La prima parte di CARLA'S SONG, il lungo apprendistato (amoroso, ma soprattutto civile) di George, lo spensierato autista di bus di Glasgow quando incontra la disperata quanto accattivante Carla del titolo - l'esule politica, ancora marcata nella carne dalle frustate dei Contras nicaraguensi- appartiene alla grande tradizione di Loach. A quanto gli riesce con facilità meravigliosa: dei personaggi comuni e naturali, ed al tempo stesso sorprendentemente poetici, dei luoghi estremamente veri, ma che la leggerezza della cinepresa di Loach rende esemplari ed unici, delle occasioni quanto più quotidiane (il lavoro, la famiglia, il vicinato, la strada, il pub) che l'autenticità del linguaggio, la precisione dello sguardo, l'umanità di chi sta dietro a questo sguardo rendono infinitamente preziose. Siamo insomma dalle parti di RAINING STONES e di RIFF-RAFF: l'umorismo discreto che addolcisce la realtà più urgente, quella del cineasta formatosi alla grande tradizione documentaristica. Piuttosto che da quelle di LADYBIRD, di LOOKS AND SMILES: più apertamente drammatici e polemici.

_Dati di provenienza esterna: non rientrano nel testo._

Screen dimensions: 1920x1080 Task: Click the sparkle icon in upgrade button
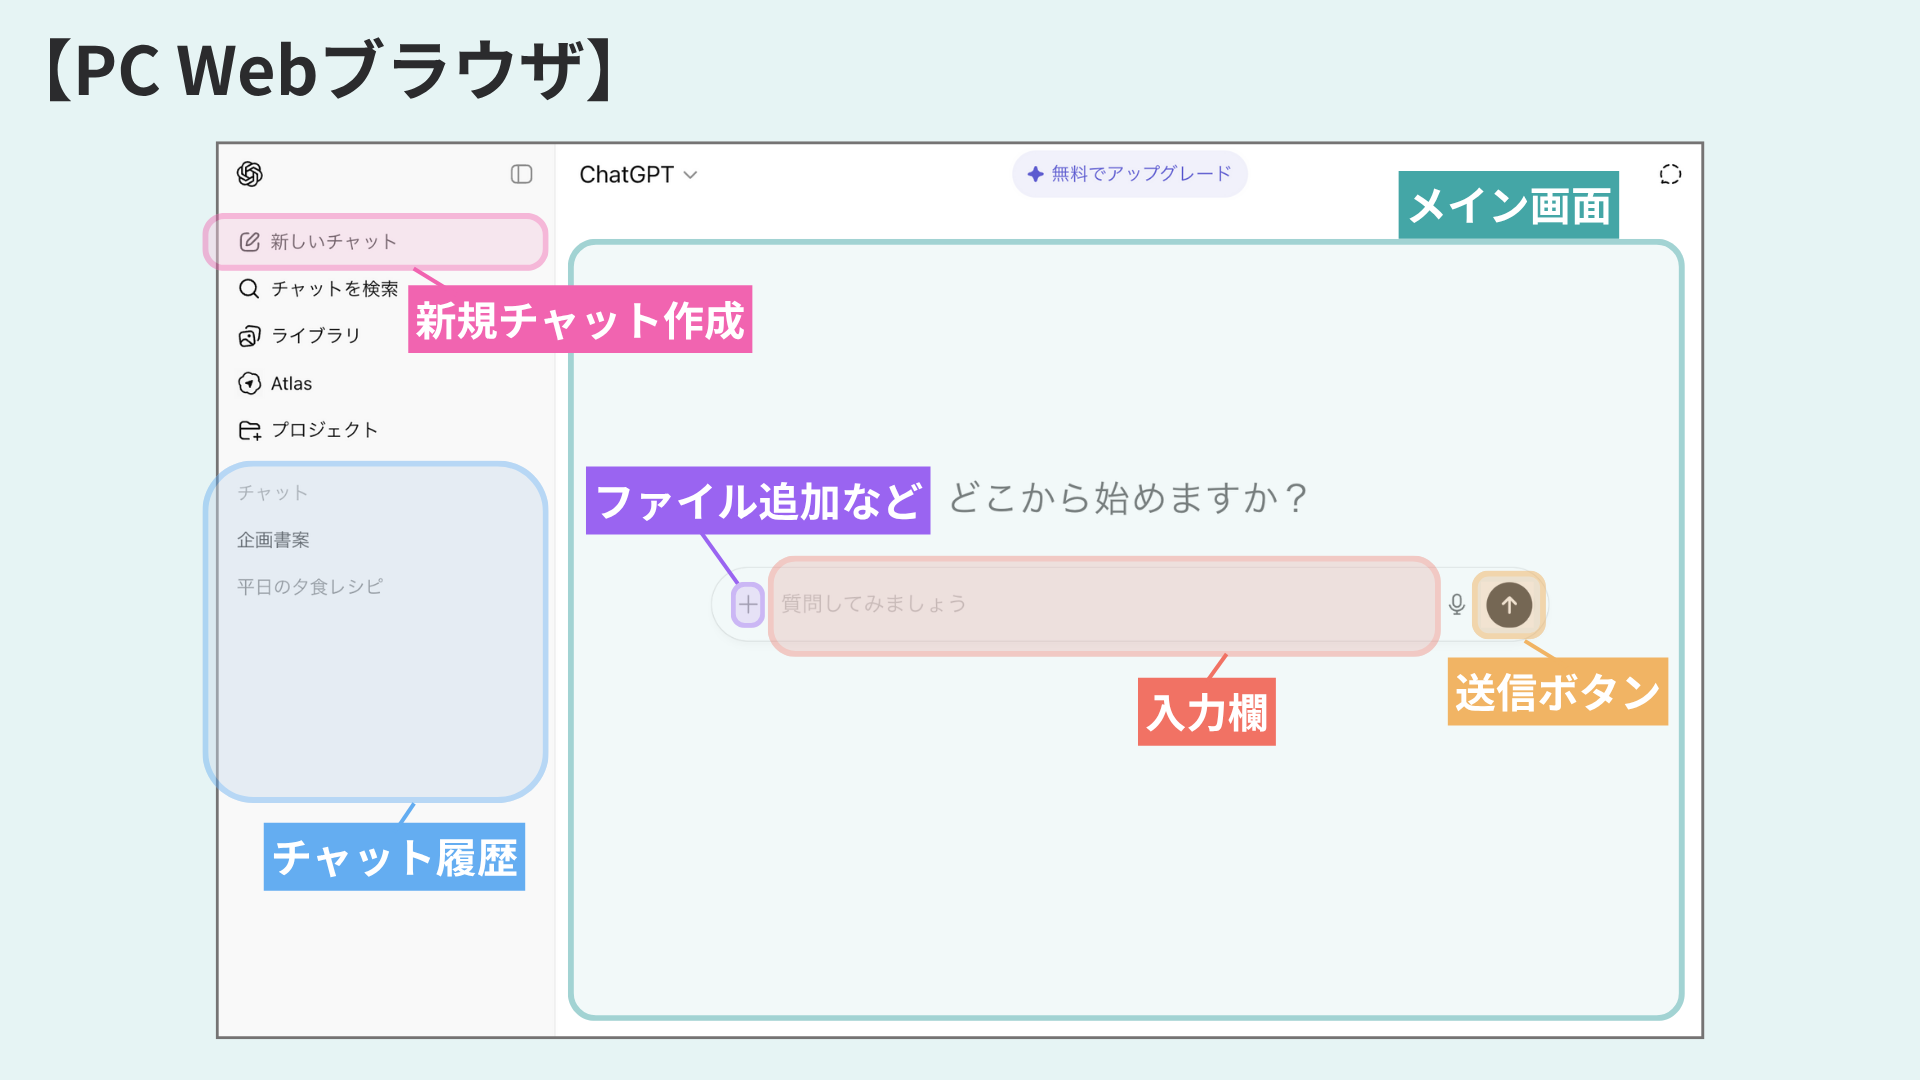pyautogui.click(x=1036, y=174)
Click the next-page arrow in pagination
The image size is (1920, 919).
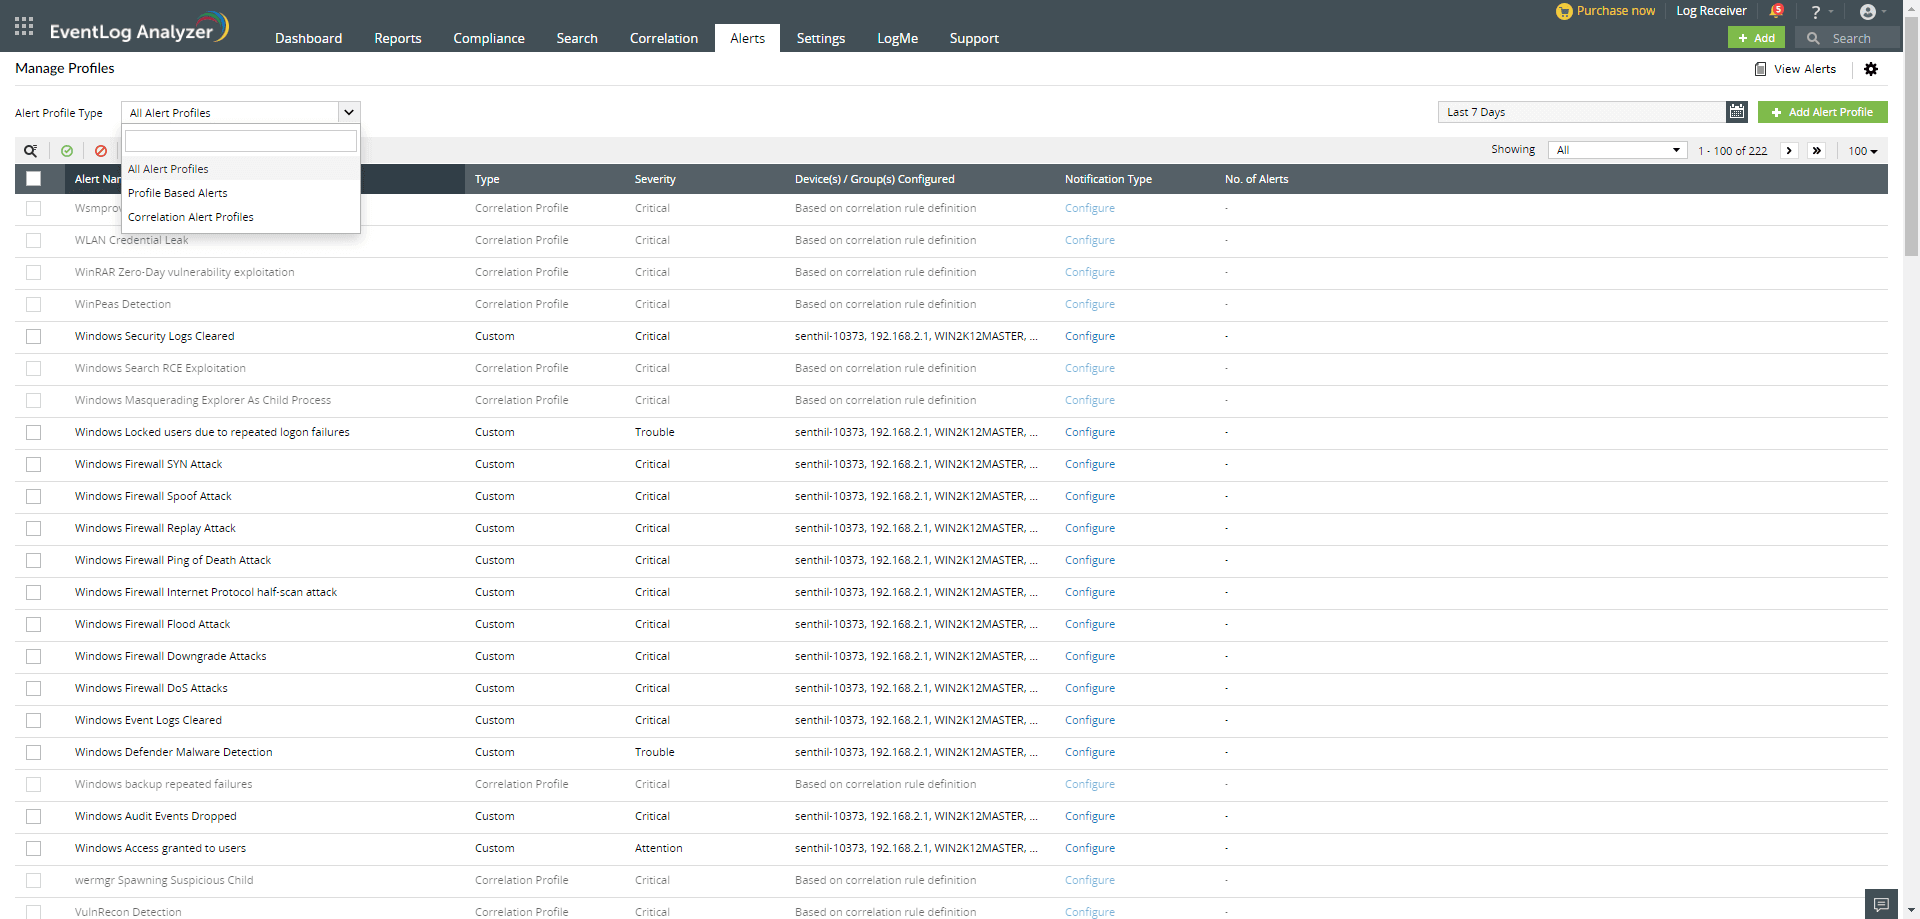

C'è quindi una seconda parte di CARLA'S SONG. Ed è quella del Loach di HIDDEN AGENDA, di FATHERLAND e di LAND AND FREEDOM: quella della vena più esplicita, politica, internazionalista, militante.

Non è necessariamente la più riuscita di Loach: quando vuol spiegare, quando vuol inserire in un contesto storico ufficiale, la sua naturalezza sembra sparire come per incanto. Se nella guerra di Spagna di LAND AND FREEDOM la scansione si notava di meno era perché Loach riusciva a trasportare "all'estero" alcune delle sue doti ineguagliabili di osservazione: si pensi alla discussione a ruota libera fra gli antifascisti del Fronte Popolare, colti con straordinaria libertà, con una verità che immediatamente spediva la finzione ai confini del documento.

Ma qui la discussione con i contadini liberati dai sandinisti è dettata e schematica; un po' come tutta la parte girata (dal vero...) in Nicaragua. L'esotismo dell'incontro con i tropici, l'impatto con la realtà della guerra, il ritratto dei personaggi che popolano quella realtà instabile è altrettanto generoso dell'aria di casa: ma infinitamente più laborioso e pensato, se non proprio accademico.

Certo, rimane il coraggio, la lealtà insostituibile di una militanza che ha pochi riscontri nel cinema non marginalizzato (come è ormai diventato quello di Loach) in circolazione. Ma è un fatto che è un intervento infinitamente più efficace, poiché genuino, quando non si avventura fuori dai propri confini.